Companies targeted by China include Teledyne Brown Engineering Inc., BRINC Drones Inc., Shield AI, Rapid Flight LLC, Red Six Solutions, SYNEXXUS Inc, Firestorm Labs Inc, Kratos Unmanned Aerial Systems Inc, HavocAI, Neros Technologies, Cyberlux Corporation, Domo Tactical Communications, and Group W.
Six executives were also targeted: Barbara Borgonov, President of the Naval Force Strategic Operations Department of Thor; Gerard Hueber, Vice President of the Naval Force Strategic Operations Department of Thor Company; Charles Woodburn, CEO of Beye Land and Weapon Systems; Richard D. Crawford, founder and CEO of United Technology System Operating Company; Beth Edler, President of data link solution company; and Blake Resnick, founder and CEO of BRINC.

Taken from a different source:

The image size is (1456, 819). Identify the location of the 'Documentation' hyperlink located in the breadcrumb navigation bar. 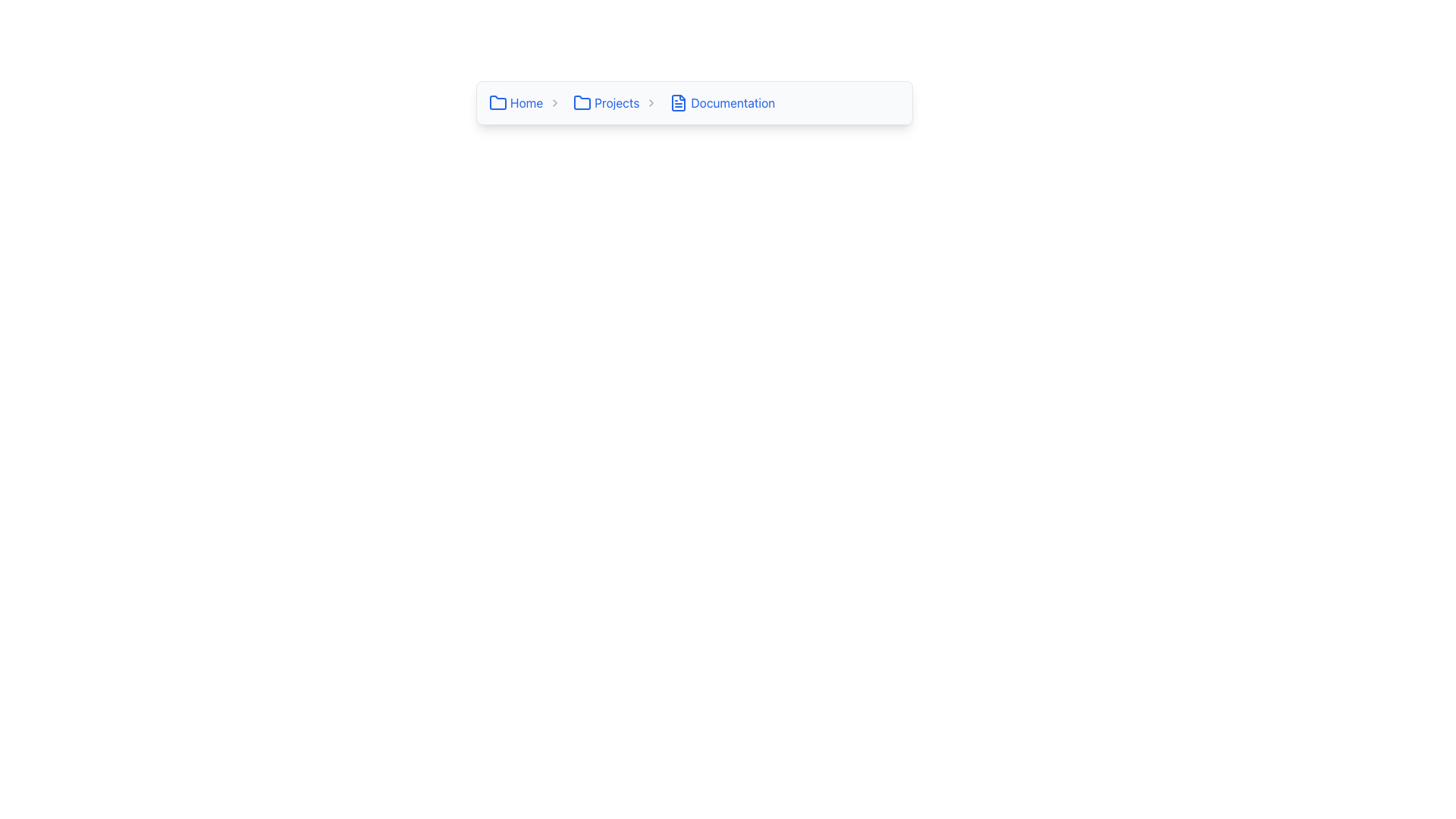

“The P.R.C. under Xi Jinping has been increasingly open to using economic levers to exert pressure on external parties,” Ja Ian Chong, associate professor of political science at the National University of Singapore, told The New York Times. “That said, given that U.S. defense contractors have restrictions in what business they can do with the P.R.C., the sanctions are largely symbolic and perhaps intend to warn defense firms from other countries against selling equipment and services to Taiwan.”